Consider the “marriage equality” slogan of left-wing advocates of marriage between homosexuals. To us it has always been weak and off-point. All marriages are of course equally marriages, including common-law ones. Same-sex unions or domestic partnerships are not marriages. So in what sense can marriages and non-marriages be equal?
The outing of Rachel Dolezal, the President of the Spokane chapter of the NAACP, as white by her parents sheds light into this dark corner of the liberal mind. Although her parents showed photos of their blonde, blue-eyed girl, according to an AP AP story, she dodged the question of her actual race by stating that “We’re all from the African continent” and “There’s a lot of complexities …and I don’t know that everyone would understand that.” It appears to us that the “complexities” lie exclusively in Miss Dolezal’s mind. Just as Bill Clinton was acclaimed by some as the first black President, for some racial identity need not be factual or biological. If you identify with a group, and “disguise” yourself as Rachel’s mother said about her, your subjective belief becomes reality.

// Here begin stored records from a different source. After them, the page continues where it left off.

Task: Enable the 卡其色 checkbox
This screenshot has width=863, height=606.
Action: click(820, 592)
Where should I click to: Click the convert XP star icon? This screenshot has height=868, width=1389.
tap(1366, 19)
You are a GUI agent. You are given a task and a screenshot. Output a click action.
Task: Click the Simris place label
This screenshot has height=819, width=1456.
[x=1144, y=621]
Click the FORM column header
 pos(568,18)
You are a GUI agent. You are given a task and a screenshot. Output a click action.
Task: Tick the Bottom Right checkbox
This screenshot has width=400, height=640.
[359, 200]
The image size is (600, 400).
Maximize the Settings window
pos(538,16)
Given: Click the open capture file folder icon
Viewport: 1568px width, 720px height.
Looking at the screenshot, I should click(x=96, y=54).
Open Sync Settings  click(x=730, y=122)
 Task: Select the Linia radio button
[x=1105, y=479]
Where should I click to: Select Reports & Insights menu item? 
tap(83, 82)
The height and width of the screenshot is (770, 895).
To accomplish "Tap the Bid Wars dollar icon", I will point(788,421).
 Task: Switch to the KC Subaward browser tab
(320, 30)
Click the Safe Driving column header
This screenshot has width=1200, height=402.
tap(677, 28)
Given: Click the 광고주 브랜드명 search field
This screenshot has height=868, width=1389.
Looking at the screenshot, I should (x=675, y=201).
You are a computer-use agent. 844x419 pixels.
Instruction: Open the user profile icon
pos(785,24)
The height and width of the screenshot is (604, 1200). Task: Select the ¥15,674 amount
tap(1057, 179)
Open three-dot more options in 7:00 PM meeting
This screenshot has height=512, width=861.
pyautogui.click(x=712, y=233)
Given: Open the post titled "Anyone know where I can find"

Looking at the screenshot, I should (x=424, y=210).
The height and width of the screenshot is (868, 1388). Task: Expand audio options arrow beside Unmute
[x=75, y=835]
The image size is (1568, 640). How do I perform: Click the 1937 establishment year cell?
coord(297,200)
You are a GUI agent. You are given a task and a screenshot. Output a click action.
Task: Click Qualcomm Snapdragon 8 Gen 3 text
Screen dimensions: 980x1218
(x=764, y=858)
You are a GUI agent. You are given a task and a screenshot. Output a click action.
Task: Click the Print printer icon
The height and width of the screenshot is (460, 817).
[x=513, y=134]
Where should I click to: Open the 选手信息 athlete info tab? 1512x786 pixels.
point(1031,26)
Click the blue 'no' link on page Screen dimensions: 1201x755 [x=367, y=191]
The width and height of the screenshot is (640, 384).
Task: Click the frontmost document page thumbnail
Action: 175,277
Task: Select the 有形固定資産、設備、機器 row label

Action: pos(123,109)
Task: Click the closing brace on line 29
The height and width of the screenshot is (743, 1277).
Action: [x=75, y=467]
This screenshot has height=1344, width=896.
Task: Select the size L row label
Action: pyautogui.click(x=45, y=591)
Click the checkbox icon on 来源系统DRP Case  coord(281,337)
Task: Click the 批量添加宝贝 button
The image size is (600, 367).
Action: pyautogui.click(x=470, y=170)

It is a common criticism of liberals that their policy positions reveal more about their subjective states than about reality. Just so with marriage between or among homosexuals. If, as some believe, couples marry themselves, for liberals their couplings become real marriages, which it is incumbent on the non-discriminatory state and Federal governments to recognize. Only in this sense could the slogan of “marriage equality” make sense.